John Cuoco ’08 wrote to tell us about former URI cross-country teammate, Nate Ruchames ’10, who thru-hiked the Appalachian Trail. What’s more, John said, many of Nate’s former teammates and classmates showed up to hike sections of the trail with him—their Rhody bond still strong. Nate graciously agreed to share the story of his hike.
On March 10, 2019, I started a northbound thru-hike of the Appalachian Trail, which stretches 2,192 miles through 14 states, from Springer Mountain, Georgia, to Mount Katahdin in Maine’s Baxter State Park. Thru-hikers typically take four to six months to complete the trail. Only 18% of the 6,000 people who start the thru-hike each year end up finishing. Fortunately I was able to take a six-month leave from my job as a Newport schools social worker—and keep the health insurance. It was the perfect opportunity for a thru-hike.

#### Problem details:
Set down the Appalachian Trail thru-hike account word for word.

#### Screen-element location rows:
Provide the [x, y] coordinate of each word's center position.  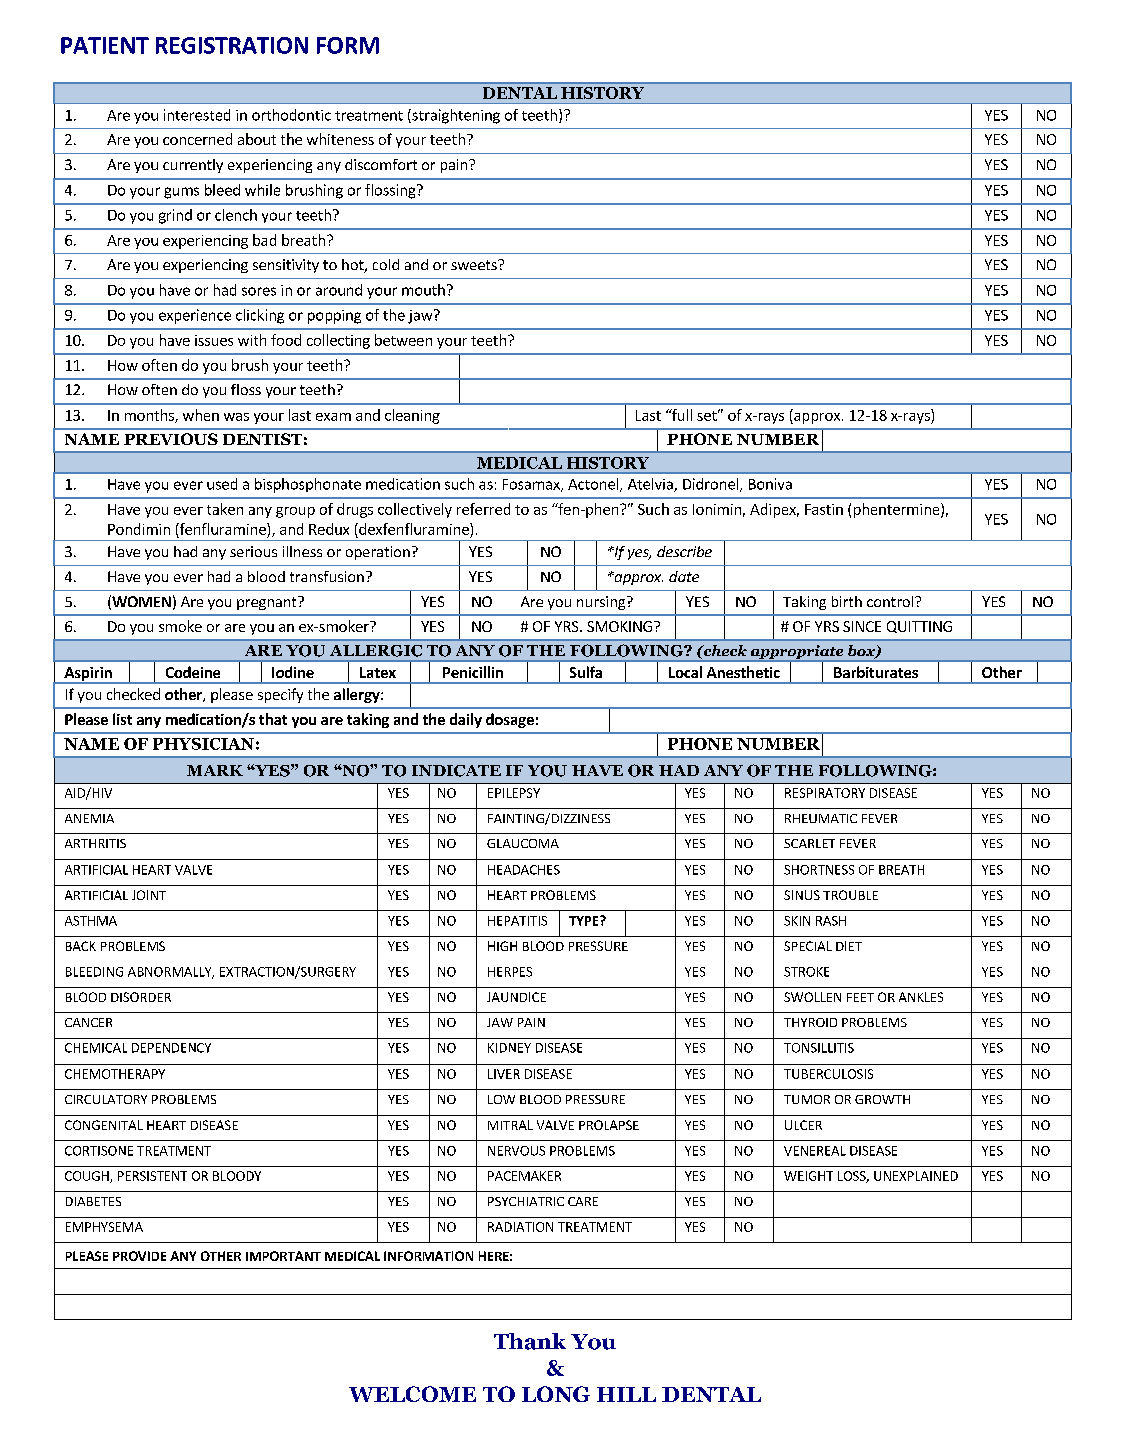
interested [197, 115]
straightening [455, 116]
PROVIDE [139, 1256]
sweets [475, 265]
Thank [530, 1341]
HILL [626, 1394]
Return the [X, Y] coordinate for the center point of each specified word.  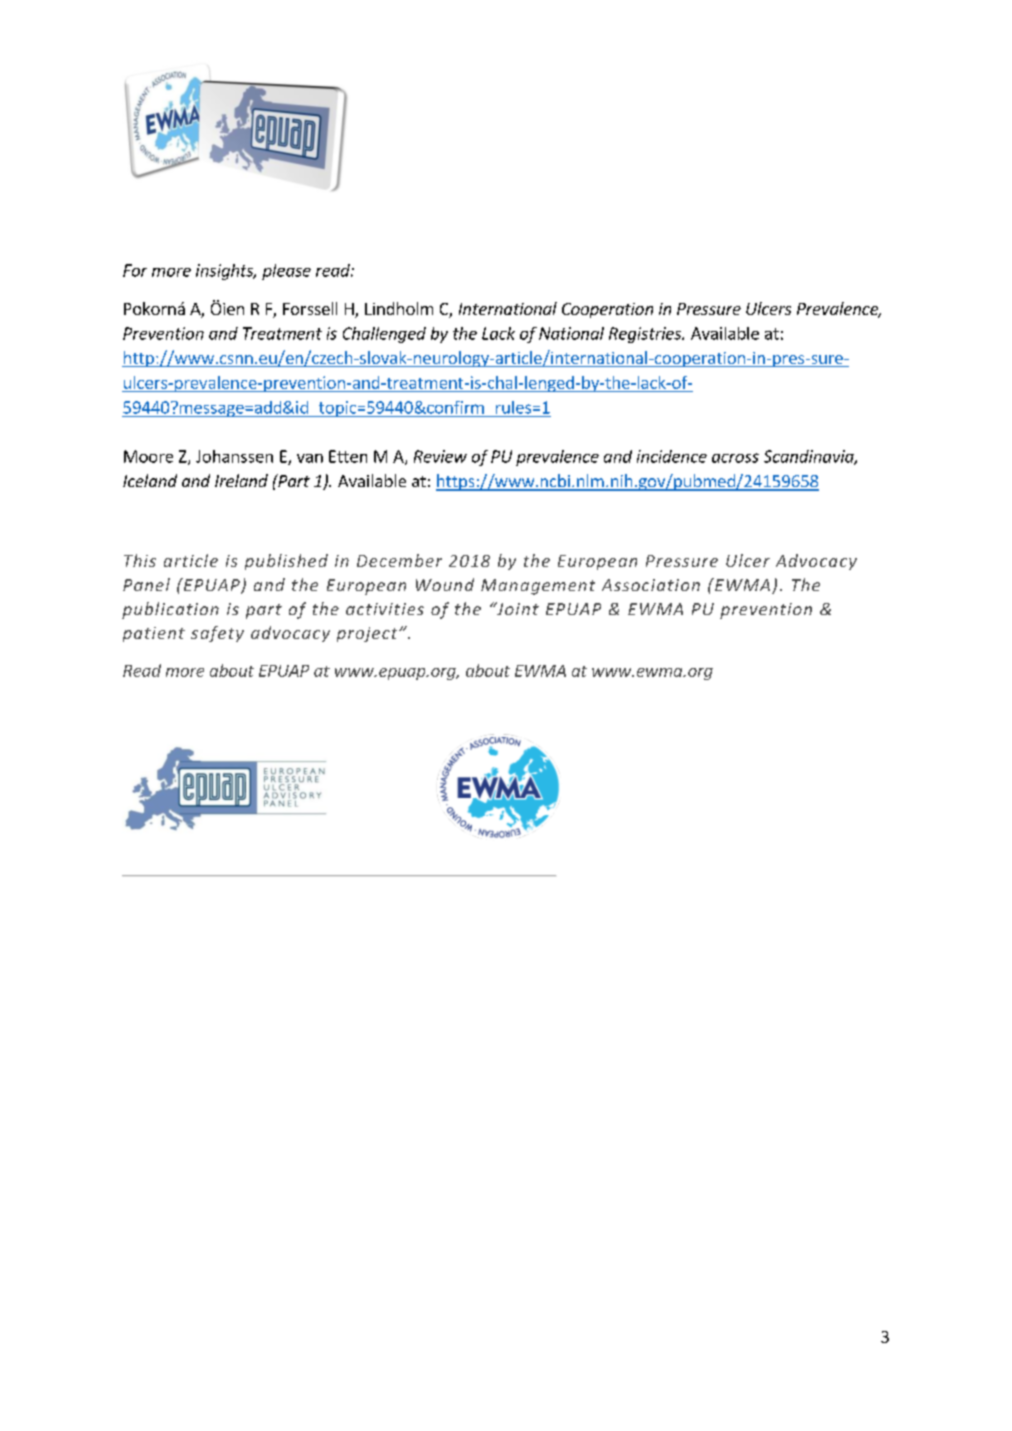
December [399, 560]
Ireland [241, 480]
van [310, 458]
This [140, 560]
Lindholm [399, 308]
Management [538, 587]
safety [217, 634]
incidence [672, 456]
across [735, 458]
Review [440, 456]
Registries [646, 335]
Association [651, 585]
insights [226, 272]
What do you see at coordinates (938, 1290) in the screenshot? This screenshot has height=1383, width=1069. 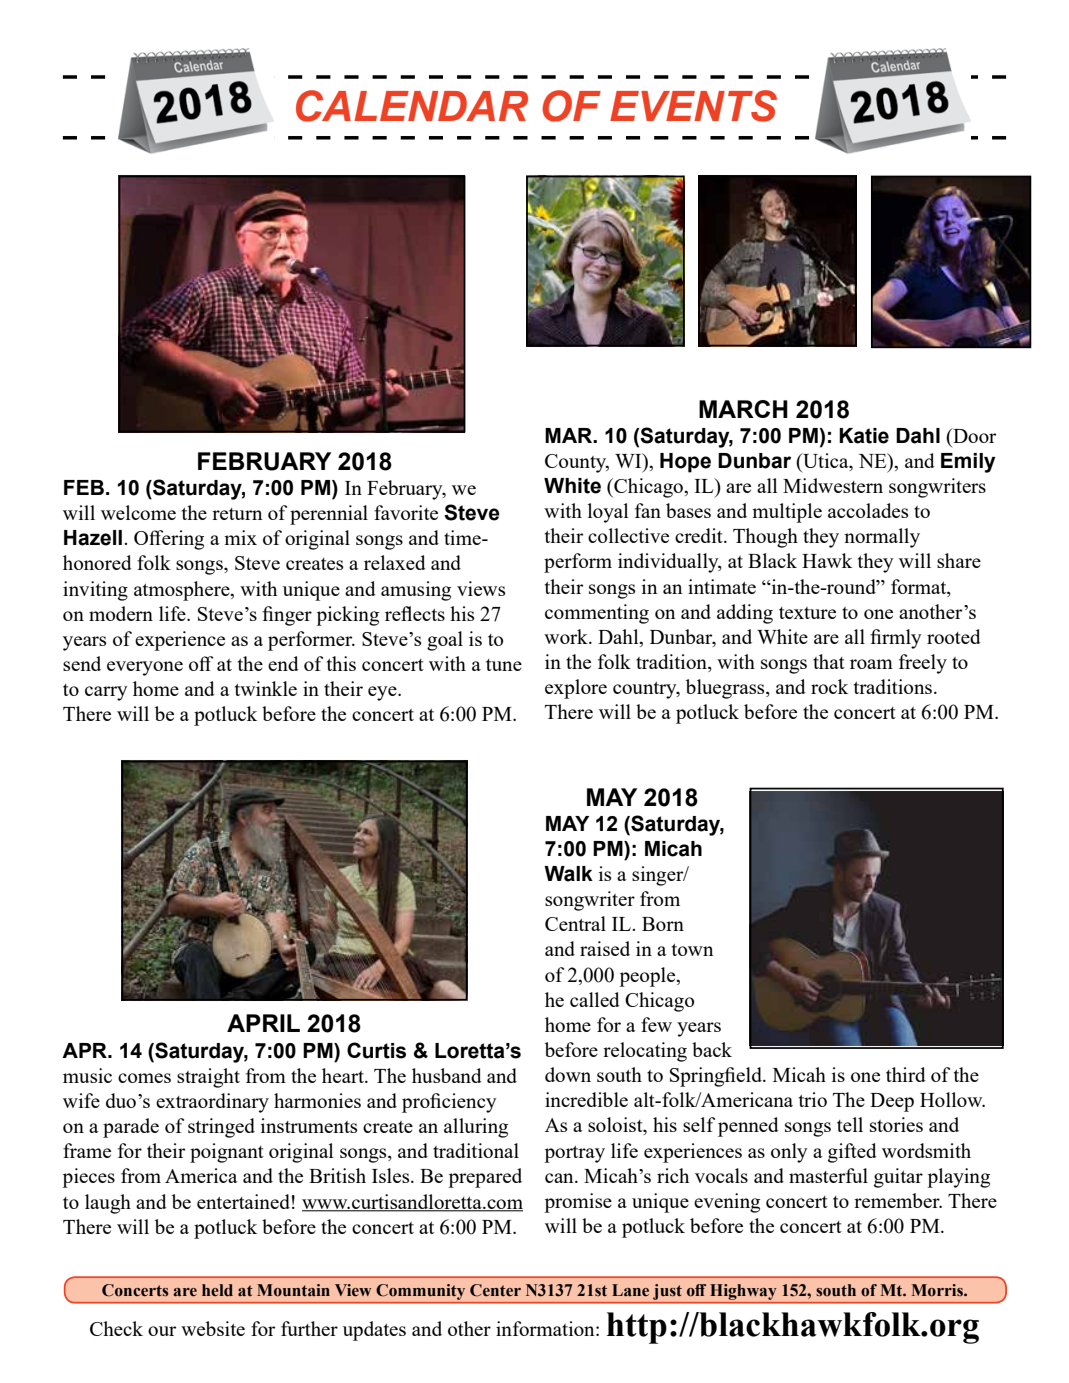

#### Result for this exercise:
John Cuoco ’08 wrote to tell us about former URI cross-country teammate, Nate Ruchames ’10, who thru-hiked the Appalachian Trail. What’s more, John said, many of Nate’s former teammates and classmates showed up to hike sections of the trail with him—their Rhody bond still strong. Nate graciously agreed to share the story of his hike.
On March 10, 2019, I started a northbound thru-hike of the Appalachian Trail, which stretches 2,192 miles through 14 states, from Springer Mountain, Georgia, to Mount Katahdin in Maine’s Baxter State Park. Thru-hikers typically take four to six months to complete the trail. Only 18% of the 6,000 people who start the thru-hike each year end up finishing. Fortunately I was able to take a six-month leave from my job as a Newport schools social worker—and keep the health insurance. It was the perfect opportunity for a thru-hike.